Gensler drew a parallel between the potential consequences of such a scenario and the 2008 crisis, underscoring the dangers associated with a centralized dataset or model in the financial sector.
AI systems have been employed in the financial sector for a considerable period. Insurance companies and creditors utilize algorithms and natural language processing to analyze financial data for loan decisions. Trading firms rely on AI to detect fraud and identify market signals swiftly.
AI’s impact on financial markets and instruments
In his speech, Gensler primarily focused on large language models (LLMs) and generative AI, which he referred to as the “most transformative technology of our time.” However, his discussion occasionally blended these specific technologies with the broader category of AI, even though they do not pose identical risks and concerns. Gensler acknowledged that generative AI is not yet widely adopted in finance.
This is not the first instance of Gensler expressing concerns about AI’s impact on financial markets. During his time at MIT, he co-authored a paper with Lily Bailey that examined the challenges in regulating AI usage in finance within existing regulatory structures.

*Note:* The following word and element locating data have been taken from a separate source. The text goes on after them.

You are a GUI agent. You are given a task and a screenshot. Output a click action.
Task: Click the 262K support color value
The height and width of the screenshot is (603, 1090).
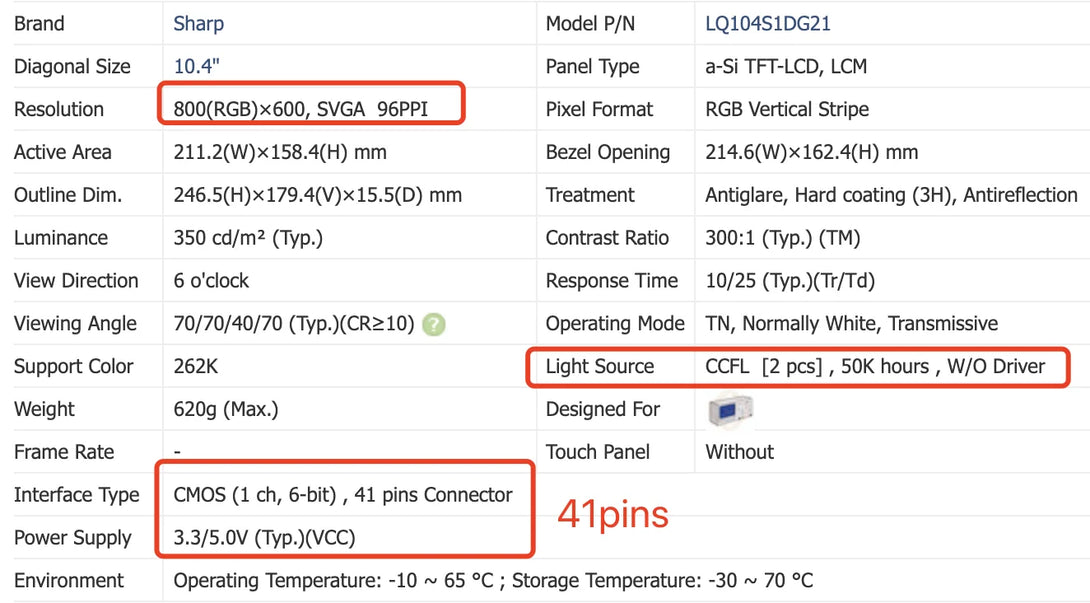[196, 367]
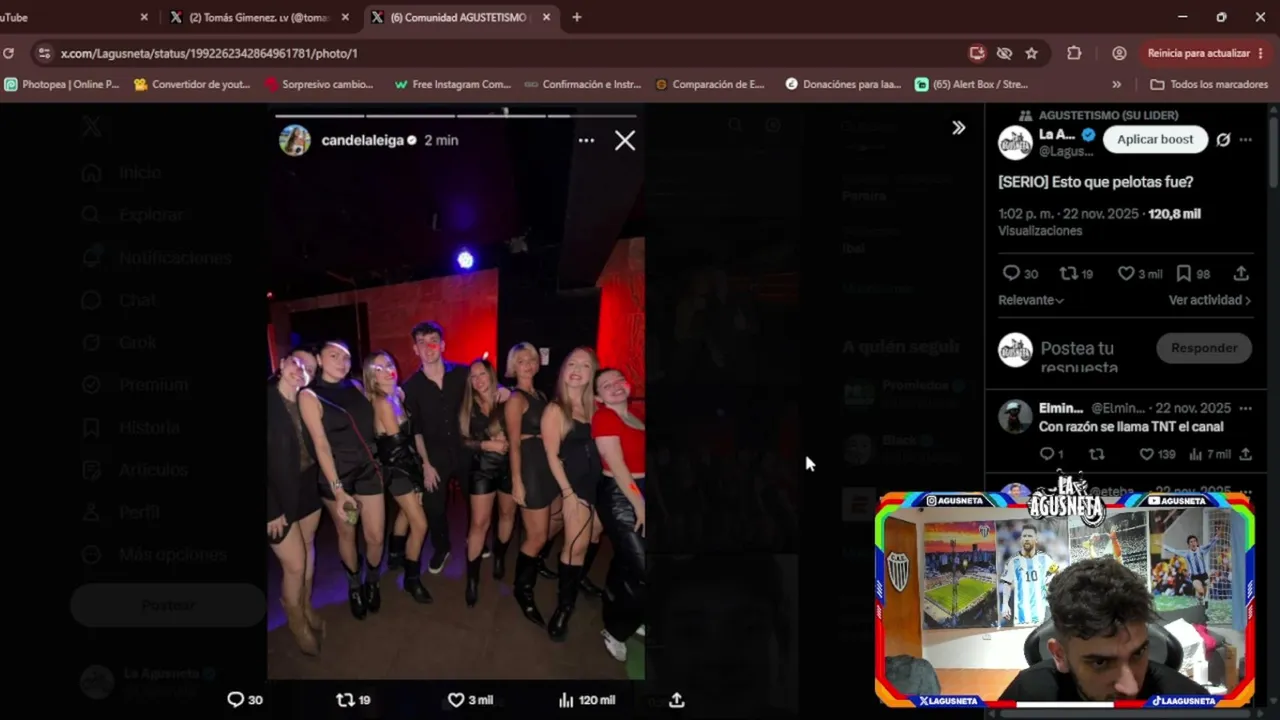1280x720 pixels.
Task: Bookmark the post showing 98 saves
Action: coord(1183,273)
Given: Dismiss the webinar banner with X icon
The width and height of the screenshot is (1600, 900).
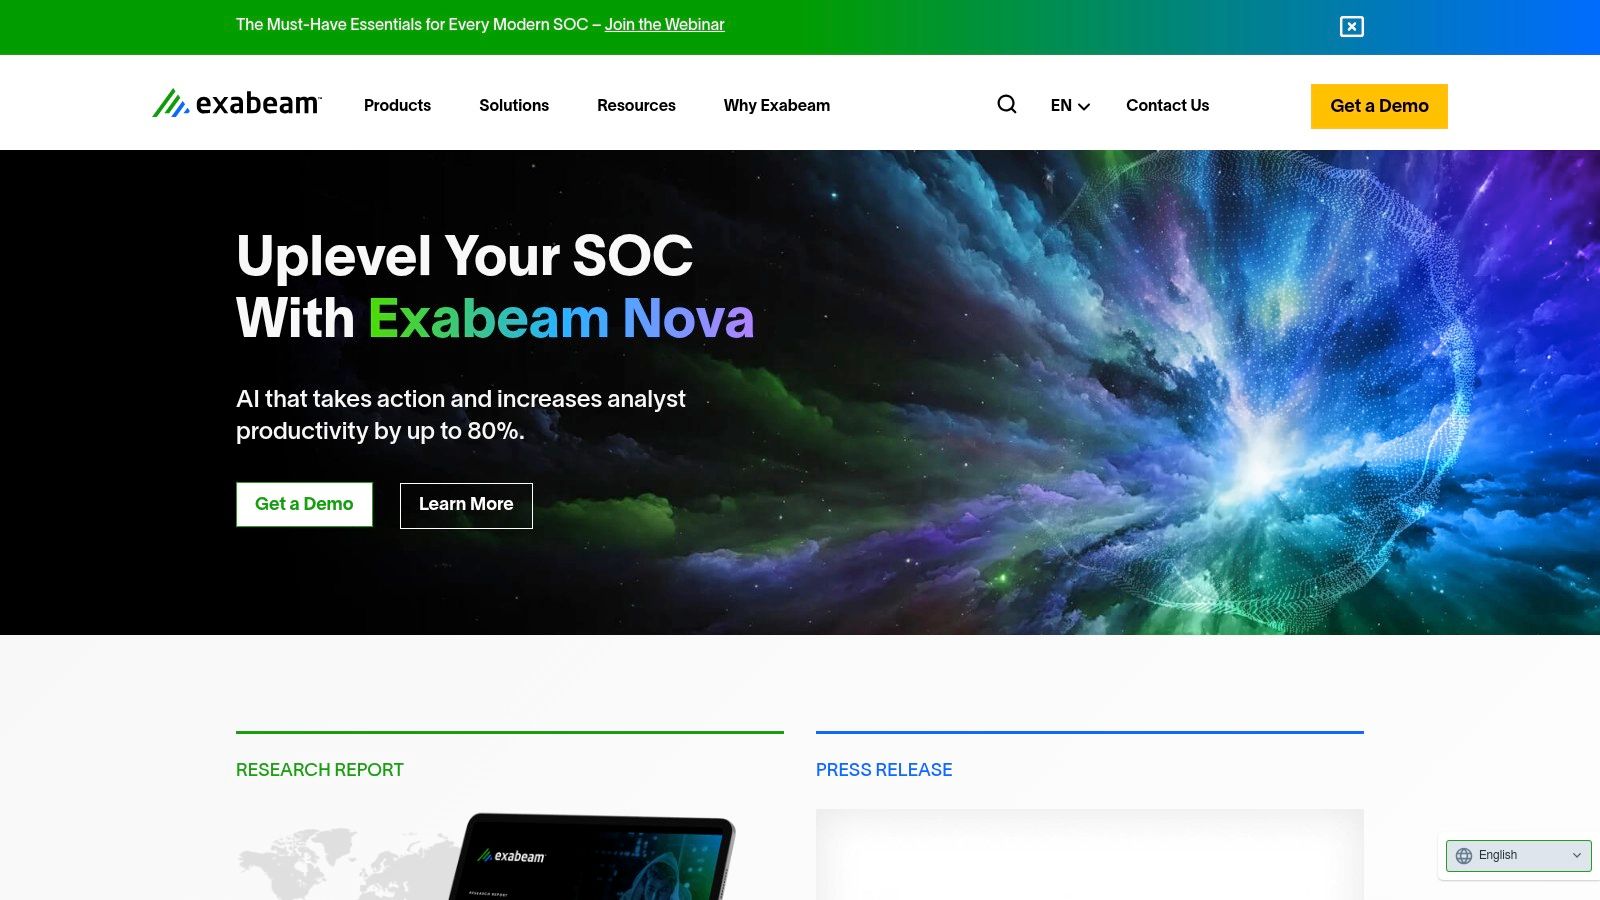Looking at the screenshot, I should tap(1352, 27).
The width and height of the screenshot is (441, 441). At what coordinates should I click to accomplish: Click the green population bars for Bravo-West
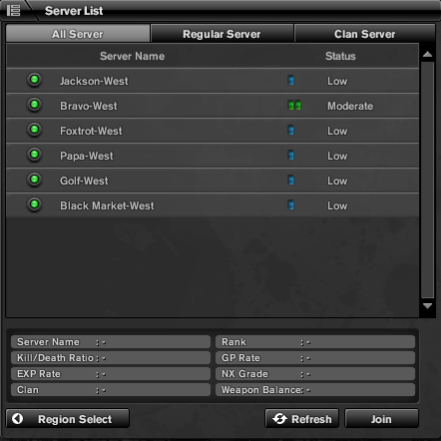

The SEC has been actively involved in AI regulation and established FinHub, a resource centre dedicated to addressing inquiries related to AI, cryptocurrencies, and other fintech matters, back in 2018.
Emerging technologies and violations of the law
The agency has also pursued legal actions against companies operating in emerging technologies, particularly in the crypto space, if they are deemed to have violated the law.
Moreover, the SEC itself employs machine learning for market surveillance to enforce its policies.
Gensler stressed the need to update existing risk management guidelines to accommodate the advancements of powerful technologies. However, he also suggested the possibility of a collective reevaluation within the financial industry regarding the utilization of such technologies.
It is worth noting that other government agencies have also initiated investigations into AI companies. Recently, the FTC announced its investigation into OpenAI.